**Brief:** Please reproduce the data exactly, though every picture must stay out.
BEGIN
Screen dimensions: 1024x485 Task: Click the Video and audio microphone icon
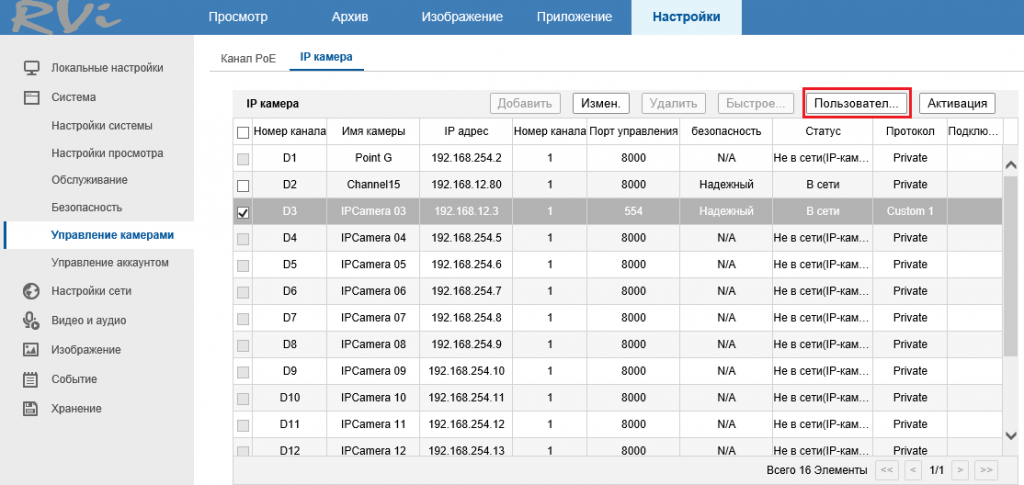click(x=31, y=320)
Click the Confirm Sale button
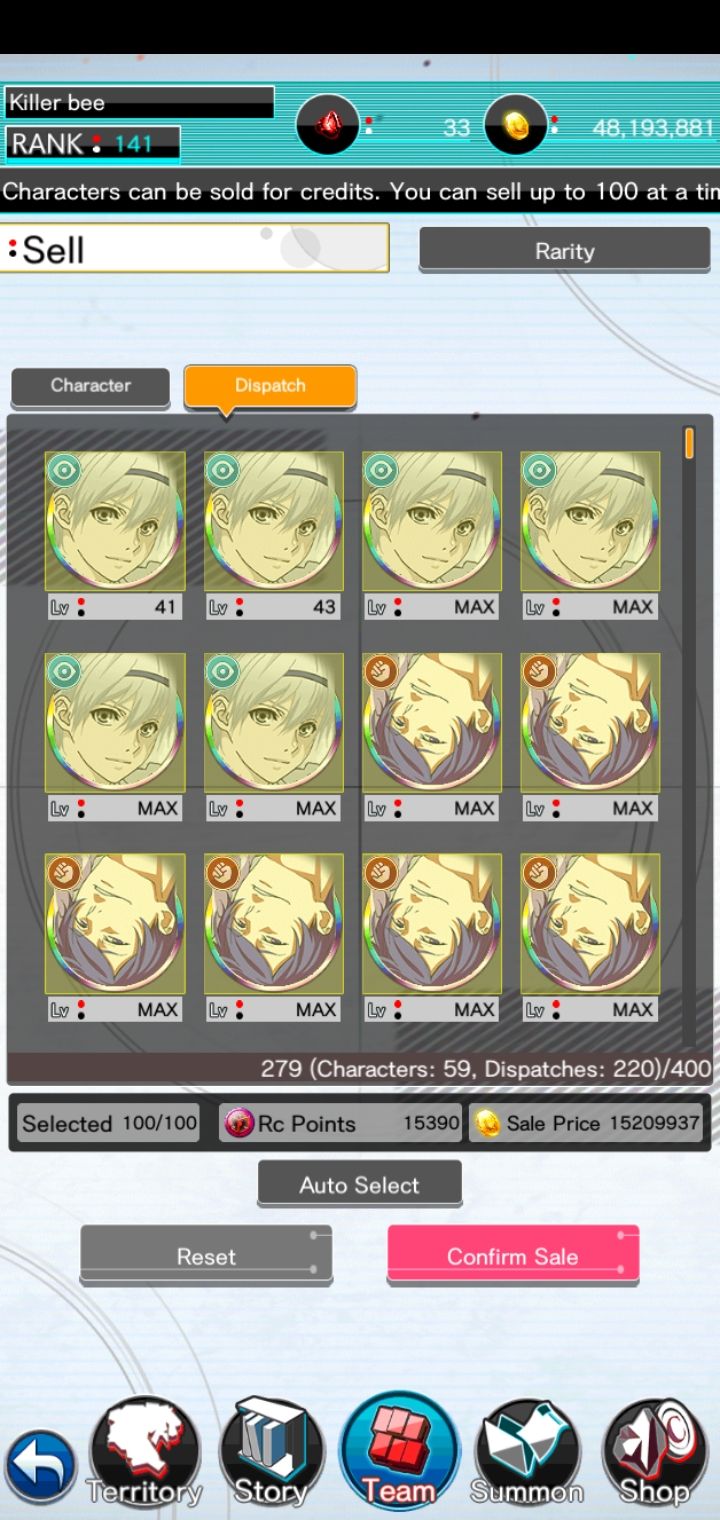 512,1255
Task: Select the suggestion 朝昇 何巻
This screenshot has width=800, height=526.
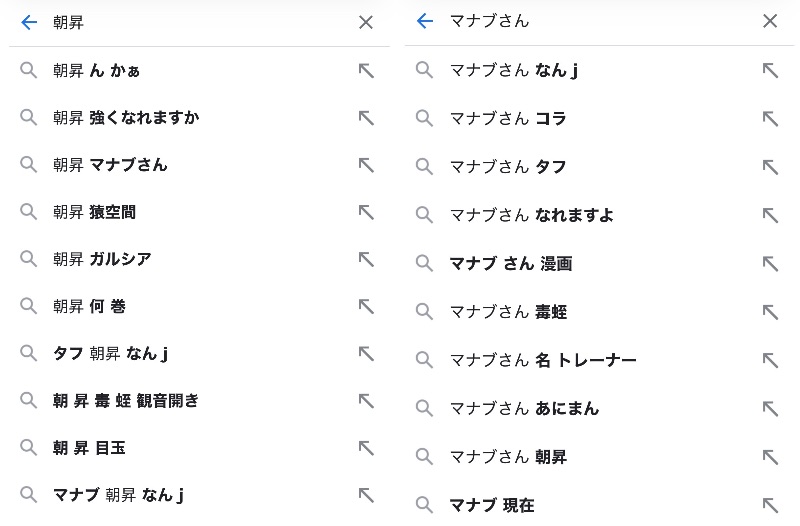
END
**Answer box:**
Screen dimensions: 1024x485 Task: Click the Video and audio microphone icon
click(x=31, y=320)
Click the Confirm Sale button
 512,1255
Task: Select the suggestion 朝昇 何巻
This screenshot has width=800, height=526.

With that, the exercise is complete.